La Madre de Dios albergó en su vientre a la luz del mundo para que el mundo tuviera un faro que lo iluminara.
Y ese faro alumbra las oscuridades más duras y los pasadizos más fríos de nuestras primaveras cuando éstas se consumen tras las puertas de un hospital.
Es ahí cuando te das cuenta de lo vulnerable que somos, y miras al cielo y silabeas rezos con la garganta ensangrentada en dudas.
Nadie está libre de ese miedo que atraviesa tu piel cuando tu vida ya no depende de ti.

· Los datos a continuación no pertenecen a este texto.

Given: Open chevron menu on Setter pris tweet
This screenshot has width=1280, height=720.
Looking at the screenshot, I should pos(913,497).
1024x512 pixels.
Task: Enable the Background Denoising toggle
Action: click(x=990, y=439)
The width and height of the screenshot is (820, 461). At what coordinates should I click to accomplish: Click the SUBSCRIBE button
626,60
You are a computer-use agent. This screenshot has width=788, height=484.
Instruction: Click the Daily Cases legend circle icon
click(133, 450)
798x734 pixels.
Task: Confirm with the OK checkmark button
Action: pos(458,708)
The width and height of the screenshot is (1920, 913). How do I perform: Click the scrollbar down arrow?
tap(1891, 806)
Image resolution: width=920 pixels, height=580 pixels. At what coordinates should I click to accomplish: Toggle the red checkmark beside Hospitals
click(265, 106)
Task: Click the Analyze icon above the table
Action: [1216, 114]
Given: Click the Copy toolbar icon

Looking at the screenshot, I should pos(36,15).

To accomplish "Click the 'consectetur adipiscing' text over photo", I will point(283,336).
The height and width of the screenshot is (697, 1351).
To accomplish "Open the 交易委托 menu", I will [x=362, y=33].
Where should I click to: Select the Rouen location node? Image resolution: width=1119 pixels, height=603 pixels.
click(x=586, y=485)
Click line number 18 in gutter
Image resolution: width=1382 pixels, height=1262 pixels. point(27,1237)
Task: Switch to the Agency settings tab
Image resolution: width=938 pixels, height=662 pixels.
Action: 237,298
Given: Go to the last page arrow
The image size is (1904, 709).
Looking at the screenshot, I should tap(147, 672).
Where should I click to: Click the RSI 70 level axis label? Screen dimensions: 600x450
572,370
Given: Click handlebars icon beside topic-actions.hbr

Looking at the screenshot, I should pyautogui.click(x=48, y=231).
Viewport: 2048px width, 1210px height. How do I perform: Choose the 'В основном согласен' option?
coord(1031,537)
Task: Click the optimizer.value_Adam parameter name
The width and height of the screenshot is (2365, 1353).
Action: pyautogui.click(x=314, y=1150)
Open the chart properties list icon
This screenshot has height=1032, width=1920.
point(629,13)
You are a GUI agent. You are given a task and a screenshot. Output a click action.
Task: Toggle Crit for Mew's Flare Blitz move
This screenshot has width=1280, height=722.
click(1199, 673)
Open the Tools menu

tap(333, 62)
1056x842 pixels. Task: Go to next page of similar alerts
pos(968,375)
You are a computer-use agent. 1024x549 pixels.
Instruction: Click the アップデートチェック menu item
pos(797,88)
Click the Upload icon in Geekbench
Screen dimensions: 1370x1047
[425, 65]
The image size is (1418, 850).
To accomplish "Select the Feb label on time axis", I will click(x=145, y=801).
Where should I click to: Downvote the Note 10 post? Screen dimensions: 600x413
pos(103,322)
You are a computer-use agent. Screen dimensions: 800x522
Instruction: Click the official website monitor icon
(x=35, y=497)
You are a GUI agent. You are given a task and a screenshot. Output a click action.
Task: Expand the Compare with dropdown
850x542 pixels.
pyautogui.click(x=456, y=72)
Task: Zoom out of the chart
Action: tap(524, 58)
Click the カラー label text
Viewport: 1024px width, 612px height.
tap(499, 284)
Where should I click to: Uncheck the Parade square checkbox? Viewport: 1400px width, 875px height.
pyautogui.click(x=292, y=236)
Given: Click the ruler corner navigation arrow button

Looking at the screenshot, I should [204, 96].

Nadie quiere estar ahí cuando el destino juega con tus latidos a los dados.
Pero entonces, cuando la luna empieza a mostrarte su otra cara, surge Ella, la Madre de Dios, la Esperanza del mundo que, con su mirada y sus silencios, te aflojan la soga, te secan las lágrimas, te ahuyentan a la soledad.
Esa Esperanza es la que a su manera vive en tí sin que tu lo sepas, y suspira a tu lado, te ve crecer, te ve reír, … y guarda entre algodones un cielo de besos y de abrazos que llevan tu nombre y el suyo.
Es la que nunca te deja a solas.
La que siempre está al otro lado del abismo.
La que detiene los pulsos de los tiempos.
Aférrate a Ella.
Dile que la quieres. Que la amas. Que la necesitas.
Esa es su verdadera misión en esta valle de días y noches.
Y nadie, nadie, nadie… debiera de poner en duda eso… porque Dios no hace las cosas a su libre antojo, y no hay rayo de vida más dulce en la faz de esta tierra que el que lleva en sus ojos la Virgen de la Esperanza.